**Your instructions:**
In the article about AlphaFold below, rewrite the part starting with "AlphaFold is a" and going on through "modeling and optimization.", changing "deep learning" to "machine learning".

**Text for analysis:**
┄┄┄┄┄┄┄┄┄┄

Partnerships ~ Reproduced under the consent of AI Juniors
By Sunny Saito
"The protein challenge", which first emerged in the 1960s, is a 50-year-old unsolved problem about how proteins' amino acid sequence determines their three-dimensional atomic structure. This problem, first proposed in 1972 by Christian Anfinsen – an American biochemist – in his Nobel Prize speech, arises from the idea that a protein’s structure can be fully described by its amino acid sequence. This problem has long puzzled scientists. Early attempts to use computers to predict protein structures in the 1980s and 1990s failed poorly and methods in published papers often disintegrated when applied to different proteins. Later advancements did lead to the acquisition of the three-dimensional structure of a protein through X-ray crystallography. However, this came with its own downsides, including inefficiency and high costs; the process would take a whole year and cost $120,000 just for a single protein.
When all seemed lost, DeepMind, a London-based startup, shed light on this 50-year old protein challenge in November of 2020. They created an artificial intelligence system called AlphaFold, which turned out to have great potential in solving the long-unsolved Protein Problem.
AlphaFold is a deep learning system based on the idea that folded proteins can be represented as spatial graphs and its residues as nodes. This idea of transforming protein structures into graphs leads to two crucial steps in solving the protein problem: predictive modeling and optimization.

┄┄┄┄┄┄┄┄┄┄

(Saved entries)

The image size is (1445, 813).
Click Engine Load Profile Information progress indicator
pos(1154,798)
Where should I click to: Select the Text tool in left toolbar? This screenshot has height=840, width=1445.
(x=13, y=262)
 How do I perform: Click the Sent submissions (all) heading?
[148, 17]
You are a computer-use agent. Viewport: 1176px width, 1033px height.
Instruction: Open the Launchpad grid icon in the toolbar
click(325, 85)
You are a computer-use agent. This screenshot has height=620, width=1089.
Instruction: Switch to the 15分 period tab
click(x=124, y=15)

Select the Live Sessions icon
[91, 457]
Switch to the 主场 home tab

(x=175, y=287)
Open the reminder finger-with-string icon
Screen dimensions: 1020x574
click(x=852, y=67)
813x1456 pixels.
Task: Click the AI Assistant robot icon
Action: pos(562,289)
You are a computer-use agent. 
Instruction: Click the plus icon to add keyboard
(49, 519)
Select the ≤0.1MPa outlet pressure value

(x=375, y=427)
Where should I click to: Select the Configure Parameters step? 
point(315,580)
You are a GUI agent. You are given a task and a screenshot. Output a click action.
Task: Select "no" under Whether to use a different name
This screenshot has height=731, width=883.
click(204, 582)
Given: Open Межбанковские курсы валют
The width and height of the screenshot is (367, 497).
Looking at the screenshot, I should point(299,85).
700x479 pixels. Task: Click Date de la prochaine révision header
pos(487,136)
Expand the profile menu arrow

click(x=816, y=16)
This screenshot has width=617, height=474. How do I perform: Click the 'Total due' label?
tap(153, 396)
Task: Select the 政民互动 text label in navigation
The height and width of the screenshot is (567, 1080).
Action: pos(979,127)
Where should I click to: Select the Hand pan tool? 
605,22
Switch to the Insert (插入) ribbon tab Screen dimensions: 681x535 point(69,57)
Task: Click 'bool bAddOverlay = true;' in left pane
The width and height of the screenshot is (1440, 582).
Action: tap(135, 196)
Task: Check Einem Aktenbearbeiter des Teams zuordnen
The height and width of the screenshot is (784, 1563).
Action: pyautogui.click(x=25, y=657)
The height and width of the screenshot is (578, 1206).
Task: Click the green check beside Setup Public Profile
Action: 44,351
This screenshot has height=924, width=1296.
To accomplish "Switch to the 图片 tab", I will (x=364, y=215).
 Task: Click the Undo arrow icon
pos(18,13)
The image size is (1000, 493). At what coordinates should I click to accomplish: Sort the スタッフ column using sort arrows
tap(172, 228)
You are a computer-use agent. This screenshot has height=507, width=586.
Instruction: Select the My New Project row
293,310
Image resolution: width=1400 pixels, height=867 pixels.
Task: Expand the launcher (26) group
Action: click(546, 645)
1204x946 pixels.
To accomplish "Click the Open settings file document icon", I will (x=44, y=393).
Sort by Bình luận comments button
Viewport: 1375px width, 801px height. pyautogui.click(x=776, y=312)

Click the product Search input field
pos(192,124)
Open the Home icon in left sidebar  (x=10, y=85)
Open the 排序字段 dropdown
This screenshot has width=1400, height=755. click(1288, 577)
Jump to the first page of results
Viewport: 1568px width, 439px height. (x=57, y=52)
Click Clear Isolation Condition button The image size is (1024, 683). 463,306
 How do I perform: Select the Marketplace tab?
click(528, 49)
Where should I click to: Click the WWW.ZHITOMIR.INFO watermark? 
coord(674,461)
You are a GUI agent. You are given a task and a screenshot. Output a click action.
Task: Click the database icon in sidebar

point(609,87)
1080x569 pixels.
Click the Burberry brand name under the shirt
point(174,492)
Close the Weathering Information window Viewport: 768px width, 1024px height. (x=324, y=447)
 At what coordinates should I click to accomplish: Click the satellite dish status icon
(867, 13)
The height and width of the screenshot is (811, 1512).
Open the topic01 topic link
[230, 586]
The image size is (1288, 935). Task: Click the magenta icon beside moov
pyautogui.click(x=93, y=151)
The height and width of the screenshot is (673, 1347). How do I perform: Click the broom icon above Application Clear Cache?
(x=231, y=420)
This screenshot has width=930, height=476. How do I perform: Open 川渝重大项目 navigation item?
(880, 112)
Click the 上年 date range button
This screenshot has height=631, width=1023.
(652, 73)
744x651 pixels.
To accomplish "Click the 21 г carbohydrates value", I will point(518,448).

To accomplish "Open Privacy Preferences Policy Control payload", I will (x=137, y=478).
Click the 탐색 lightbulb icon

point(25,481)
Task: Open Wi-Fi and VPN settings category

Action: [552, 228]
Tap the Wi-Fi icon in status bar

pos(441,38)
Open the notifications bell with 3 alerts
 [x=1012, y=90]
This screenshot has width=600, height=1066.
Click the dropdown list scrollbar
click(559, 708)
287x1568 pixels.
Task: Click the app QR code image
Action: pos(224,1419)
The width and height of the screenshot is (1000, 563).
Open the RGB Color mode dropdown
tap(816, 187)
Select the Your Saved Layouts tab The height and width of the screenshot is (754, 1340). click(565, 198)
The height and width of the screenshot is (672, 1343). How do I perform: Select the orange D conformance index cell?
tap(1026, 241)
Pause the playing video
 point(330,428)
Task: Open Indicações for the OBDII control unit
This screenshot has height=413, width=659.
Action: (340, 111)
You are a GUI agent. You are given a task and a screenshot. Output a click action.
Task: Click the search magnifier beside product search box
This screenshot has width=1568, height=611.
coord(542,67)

┄┄┄┄┄┄┄┄┄┄

**Answer box:**
AlphaFold is a machine learning system based on the idea that folded proteins can be represented as spatial graphs and its residues as nodes. This idea of transforming protein structures into graphs leads to two crucial steps in solving the protein problem: predictive modeling and optimization.